At the end of 2016, there were 329 doctors registered to authorize medical marijuana for 5,254 people, but as of April 2017, there are almost 500 doctors who are licensed to prescribe medicinal marijuana to 9,995 Albertans. This means that in just 4 months this number has jumped by almost a 100% for both the doctors and users as well.
“Almost every single patient I have has asked about it,” said Dr. Lori Montgomery, a Calgary-based chronic pain physician who prescribes medical marijuana to a handful of her patients with nerve pain. She does so judiciously.
“I do think there are situations when a patient has tried everything else, nothing else works and they’re low risk in terms of the things we think put people at risk of adverse effects of cannabis, then it’s worth a try,” she said.
Dr.

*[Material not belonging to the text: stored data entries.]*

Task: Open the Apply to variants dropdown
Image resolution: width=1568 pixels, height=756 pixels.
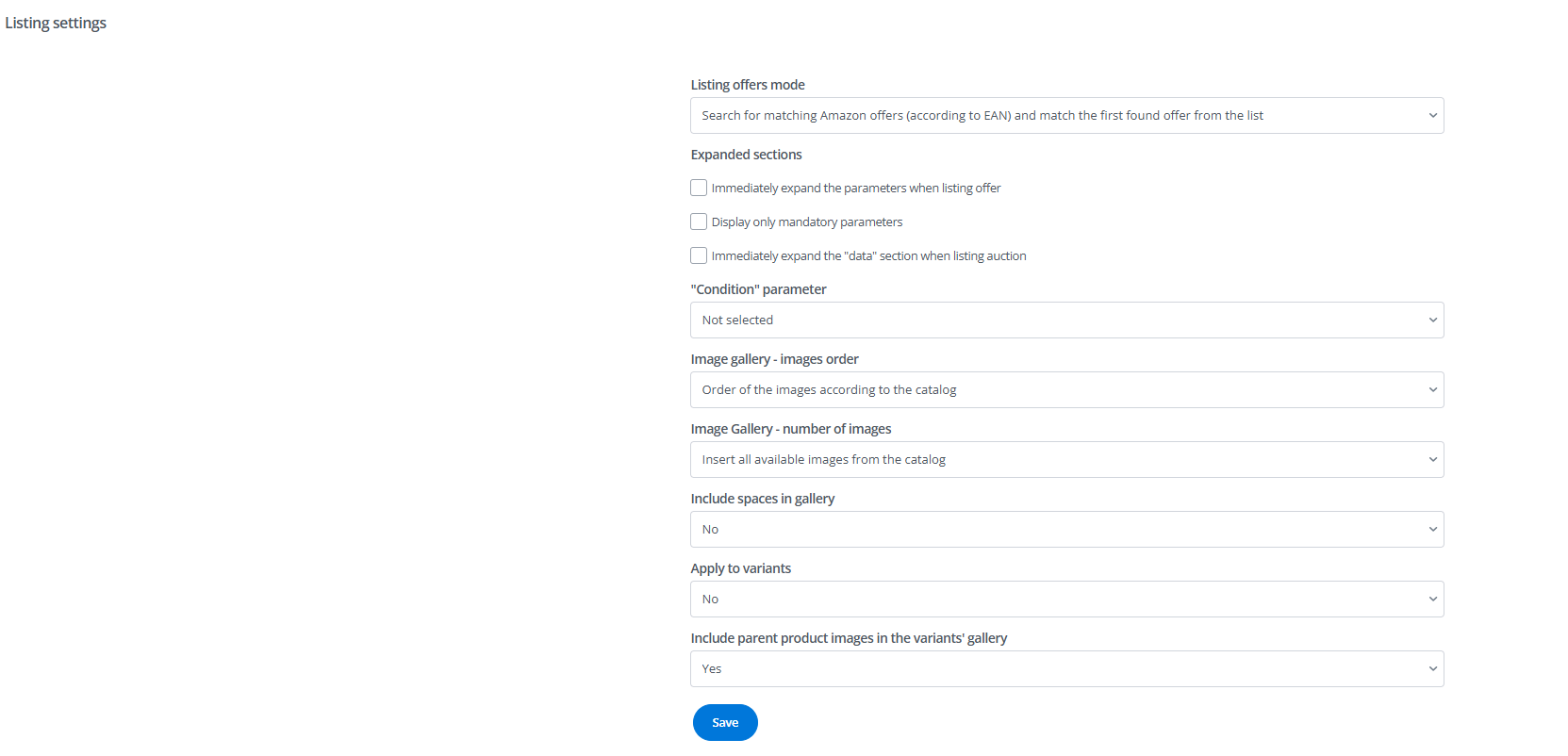Action: click(x=1066, y=600)
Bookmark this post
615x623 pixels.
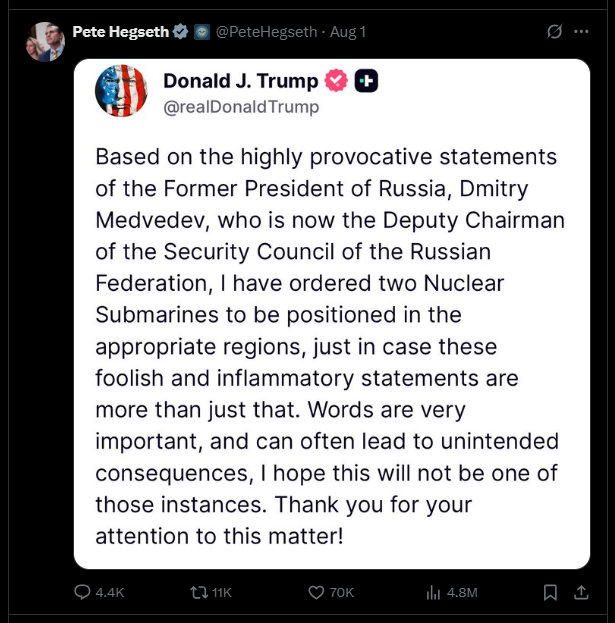[x=549, y=592]
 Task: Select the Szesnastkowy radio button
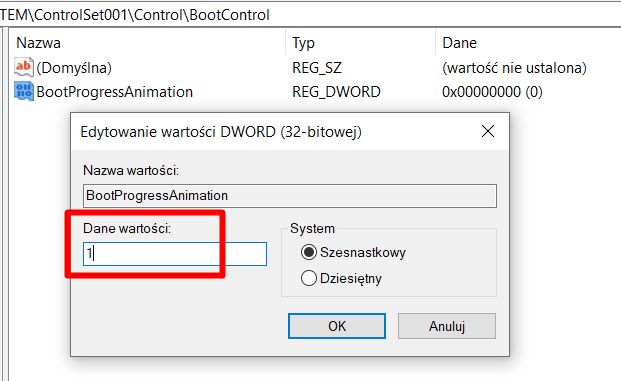[309, 252]
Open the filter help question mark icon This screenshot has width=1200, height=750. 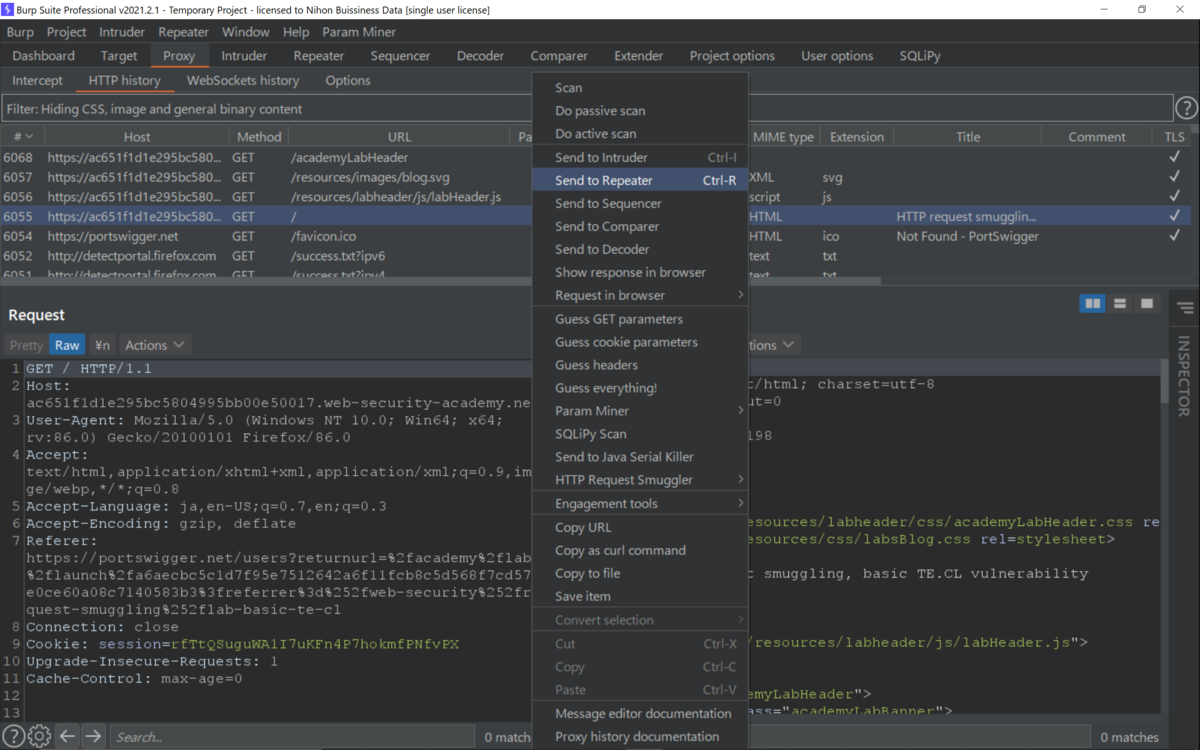(1186, 108)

Lori Montgomery says community-based doctors in Calgary are becoming more open to prescribing medical marijuana, in fact, she also claims that: “Over the last year or two, people are more comfortable having that conversation,”.
“We have a lot more opportunities to learn about cannabis now, as doctors,” she said. “We have a lot more opportunities to figure out how to instruct patients about safer patterns of use, probably as compared to a year ago.”
Dr. Montgomery agrees a cautious approach is necessary. With 500 physicians authorized to treat 10,000 Albertans, she worries there are some doctors who are prescribing cannabis without the proper scrutiny or follow-up.
“I would be happier if more people were authorizing for fewer patients. That, to me, would indicate that the authorizations are being done by someone who has a relationship with the patient and really understands the situation.”